* Goal of the exercise
Filter this listing down to the lines that contain the word "sidebar", and copy them.

* Records for the task
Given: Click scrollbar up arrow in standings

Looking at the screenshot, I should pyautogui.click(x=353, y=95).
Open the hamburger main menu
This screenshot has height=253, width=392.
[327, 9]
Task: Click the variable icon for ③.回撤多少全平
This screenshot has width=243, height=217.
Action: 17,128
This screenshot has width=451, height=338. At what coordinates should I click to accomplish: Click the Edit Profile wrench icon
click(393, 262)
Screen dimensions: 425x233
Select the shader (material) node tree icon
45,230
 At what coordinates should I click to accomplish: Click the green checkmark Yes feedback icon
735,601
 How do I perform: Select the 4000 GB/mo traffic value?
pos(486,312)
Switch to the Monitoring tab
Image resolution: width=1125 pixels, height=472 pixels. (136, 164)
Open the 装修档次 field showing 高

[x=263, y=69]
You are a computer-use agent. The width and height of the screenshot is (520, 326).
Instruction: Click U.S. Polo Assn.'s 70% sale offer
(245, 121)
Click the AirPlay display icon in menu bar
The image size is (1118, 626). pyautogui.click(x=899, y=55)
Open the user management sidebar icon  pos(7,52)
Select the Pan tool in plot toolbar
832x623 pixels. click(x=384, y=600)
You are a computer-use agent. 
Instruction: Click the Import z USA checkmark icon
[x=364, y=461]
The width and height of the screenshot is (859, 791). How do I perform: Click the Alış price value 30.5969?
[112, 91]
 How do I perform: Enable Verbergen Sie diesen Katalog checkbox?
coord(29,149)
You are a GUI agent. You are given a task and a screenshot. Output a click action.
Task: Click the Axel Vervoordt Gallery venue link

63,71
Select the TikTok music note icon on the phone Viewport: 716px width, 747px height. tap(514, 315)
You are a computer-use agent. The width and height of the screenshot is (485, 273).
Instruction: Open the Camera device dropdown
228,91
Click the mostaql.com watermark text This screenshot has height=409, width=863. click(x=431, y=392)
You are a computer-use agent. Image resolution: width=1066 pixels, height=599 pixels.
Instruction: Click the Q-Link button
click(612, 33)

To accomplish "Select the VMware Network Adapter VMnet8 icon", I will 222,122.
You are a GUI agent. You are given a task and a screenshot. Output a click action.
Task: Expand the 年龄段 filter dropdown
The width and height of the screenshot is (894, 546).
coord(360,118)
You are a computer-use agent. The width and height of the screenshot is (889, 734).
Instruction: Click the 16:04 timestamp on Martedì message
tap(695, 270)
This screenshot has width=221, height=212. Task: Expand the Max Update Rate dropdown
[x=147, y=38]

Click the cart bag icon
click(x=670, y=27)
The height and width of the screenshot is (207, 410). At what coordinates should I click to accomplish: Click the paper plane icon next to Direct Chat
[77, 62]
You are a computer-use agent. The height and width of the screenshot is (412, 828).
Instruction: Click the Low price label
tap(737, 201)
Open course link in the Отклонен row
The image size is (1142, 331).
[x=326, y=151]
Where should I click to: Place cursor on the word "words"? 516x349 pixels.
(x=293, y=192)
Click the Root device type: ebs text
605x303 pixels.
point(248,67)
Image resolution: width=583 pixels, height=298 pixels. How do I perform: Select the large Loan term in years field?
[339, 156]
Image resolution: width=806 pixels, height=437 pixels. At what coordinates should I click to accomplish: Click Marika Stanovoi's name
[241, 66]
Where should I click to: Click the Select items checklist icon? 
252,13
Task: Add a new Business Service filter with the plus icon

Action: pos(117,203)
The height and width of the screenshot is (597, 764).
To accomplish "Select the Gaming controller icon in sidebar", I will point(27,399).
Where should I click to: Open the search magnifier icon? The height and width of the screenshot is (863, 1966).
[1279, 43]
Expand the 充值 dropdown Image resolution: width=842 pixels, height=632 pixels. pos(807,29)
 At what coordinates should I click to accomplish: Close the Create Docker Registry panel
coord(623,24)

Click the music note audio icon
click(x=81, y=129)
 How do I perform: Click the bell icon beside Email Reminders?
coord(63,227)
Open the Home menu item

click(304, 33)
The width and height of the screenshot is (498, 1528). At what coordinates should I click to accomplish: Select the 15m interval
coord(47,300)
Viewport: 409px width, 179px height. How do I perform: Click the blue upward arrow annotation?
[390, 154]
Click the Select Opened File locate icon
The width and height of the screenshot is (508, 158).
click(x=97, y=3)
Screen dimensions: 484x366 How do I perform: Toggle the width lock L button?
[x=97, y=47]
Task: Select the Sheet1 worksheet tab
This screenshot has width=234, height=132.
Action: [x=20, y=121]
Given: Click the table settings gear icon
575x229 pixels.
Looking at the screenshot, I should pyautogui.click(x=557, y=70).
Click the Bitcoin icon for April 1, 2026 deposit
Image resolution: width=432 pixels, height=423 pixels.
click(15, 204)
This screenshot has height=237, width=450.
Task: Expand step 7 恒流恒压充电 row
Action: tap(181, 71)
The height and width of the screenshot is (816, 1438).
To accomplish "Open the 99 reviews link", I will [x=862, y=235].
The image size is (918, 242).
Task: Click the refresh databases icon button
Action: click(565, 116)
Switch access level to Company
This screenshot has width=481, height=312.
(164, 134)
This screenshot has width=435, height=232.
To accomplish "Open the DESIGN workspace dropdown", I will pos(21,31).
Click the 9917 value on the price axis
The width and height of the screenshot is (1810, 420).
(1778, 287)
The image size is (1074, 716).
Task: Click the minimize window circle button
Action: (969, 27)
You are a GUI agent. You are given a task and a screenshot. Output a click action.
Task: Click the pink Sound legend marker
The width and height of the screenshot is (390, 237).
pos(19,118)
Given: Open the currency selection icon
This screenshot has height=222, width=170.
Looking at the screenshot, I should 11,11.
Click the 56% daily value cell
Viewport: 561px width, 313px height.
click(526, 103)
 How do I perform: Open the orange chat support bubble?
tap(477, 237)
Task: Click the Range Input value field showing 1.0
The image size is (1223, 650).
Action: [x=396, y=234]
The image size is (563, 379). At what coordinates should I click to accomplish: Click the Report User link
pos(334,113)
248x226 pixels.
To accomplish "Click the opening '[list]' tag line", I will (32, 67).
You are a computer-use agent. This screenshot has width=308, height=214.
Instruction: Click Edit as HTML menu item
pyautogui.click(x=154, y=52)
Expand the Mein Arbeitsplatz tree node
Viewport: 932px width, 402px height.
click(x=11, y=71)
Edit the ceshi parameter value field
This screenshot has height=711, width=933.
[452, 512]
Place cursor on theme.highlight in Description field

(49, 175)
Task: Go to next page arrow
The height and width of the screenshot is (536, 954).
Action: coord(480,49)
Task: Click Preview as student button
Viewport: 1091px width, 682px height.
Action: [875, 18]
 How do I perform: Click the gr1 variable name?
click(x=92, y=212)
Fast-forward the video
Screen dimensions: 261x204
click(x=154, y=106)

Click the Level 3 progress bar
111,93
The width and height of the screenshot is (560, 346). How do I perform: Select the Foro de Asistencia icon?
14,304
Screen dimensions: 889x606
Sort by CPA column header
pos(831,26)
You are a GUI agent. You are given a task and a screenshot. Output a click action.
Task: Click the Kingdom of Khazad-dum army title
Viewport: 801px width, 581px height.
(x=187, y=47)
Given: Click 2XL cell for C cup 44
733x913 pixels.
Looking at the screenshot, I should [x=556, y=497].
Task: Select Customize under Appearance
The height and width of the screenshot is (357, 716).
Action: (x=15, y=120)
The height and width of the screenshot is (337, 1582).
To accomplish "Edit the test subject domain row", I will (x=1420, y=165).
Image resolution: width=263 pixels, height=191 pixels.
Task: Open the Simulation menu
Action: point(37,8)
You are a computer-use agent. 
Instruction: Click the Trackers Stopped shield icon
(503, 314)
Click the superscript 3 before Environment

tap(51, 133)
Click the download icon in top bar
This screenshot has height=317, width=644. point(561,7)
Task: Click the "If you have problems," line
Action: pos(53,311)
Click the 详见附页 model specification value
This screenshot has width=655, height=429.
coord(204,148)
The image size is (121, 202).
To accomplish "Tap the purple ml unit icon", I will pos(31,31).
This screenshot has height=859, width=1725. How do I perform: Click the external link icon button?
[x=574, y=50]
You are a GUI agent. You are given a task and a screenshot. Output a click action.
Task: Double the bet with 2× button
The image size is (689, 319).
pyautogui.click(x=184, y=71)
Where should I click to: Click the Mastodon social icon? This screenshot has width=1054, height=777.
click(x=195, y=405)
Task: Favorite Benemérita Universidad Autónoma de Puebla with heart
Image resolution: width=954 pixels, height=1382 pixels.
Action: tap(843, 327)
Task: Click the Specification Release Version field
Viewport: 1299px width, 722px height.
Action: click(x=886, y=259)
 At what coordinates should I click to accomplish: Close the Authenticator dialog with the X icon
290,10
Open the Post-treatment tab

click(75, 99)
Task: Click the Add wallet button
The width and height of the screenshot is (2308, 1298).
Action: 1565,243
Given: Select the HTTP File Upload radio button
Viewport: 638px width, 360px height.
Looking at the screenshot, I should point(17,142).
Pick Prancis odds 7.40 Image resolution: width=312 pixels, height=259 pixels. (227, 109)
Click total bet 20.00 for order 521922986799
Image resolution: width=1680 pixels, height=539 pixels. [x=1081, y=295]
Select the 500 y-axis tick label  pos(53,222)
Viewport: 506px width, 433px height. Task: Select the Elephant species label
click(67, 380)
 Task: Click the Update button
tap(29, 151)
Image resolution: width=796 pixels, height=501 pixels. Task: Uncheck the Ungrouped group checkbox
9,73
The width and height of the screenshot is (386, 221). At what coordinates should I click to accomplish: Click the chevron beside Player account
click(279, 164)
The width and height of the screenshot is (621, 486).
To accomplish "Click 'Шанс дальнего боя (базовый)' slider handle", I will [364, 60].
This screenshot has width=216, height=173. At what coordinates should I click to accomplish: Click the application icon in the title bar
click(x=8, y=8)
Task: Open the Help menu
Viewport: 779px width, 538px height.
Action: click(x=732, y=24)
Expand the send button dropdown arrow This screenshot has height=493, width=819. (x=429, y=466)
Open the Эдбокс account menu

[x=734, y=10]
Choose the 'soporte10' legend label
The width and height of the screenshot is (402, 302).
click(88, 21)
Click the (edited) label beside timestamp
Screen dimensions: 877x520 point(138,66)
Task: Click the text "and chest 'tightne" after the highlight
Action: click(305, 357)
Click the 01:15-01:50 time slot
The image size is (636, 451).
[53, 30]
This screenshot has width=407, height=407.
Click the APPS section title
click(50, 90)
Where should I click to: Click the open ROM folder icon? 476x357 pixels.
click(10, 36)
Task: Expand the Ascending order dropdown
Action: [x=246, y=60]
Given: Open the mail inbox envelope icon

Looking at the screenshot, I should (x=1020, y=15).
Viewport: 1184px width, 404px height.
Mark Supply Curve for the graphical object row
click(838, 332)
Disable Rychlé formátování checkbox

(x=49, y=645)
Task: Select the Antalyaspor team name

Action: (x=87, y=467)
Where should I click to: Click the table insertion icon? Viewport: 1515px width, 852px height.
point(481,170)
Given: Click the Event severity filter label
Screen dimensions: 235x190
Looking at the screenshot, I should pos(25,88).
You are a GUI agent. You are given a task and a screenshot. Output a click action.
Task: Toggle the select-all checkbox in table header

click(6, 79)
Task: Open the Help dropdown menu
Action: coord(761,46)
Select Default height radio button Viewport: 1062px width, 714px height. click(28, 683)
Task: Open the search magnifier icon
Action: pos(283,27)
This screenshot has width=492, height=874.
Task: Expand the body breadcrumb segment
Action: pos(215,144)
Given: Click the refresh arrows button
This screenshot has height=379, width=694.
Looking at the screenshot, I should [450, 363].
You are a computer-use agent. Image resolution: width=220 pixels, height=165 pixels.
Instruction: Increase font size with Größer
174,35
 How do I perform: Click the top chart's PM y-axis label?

* Answer space
Open the user management sidebar icon  pos(7,52)
To accomplish "Select the Gaming controller icon in sidebar", I will point(27,399).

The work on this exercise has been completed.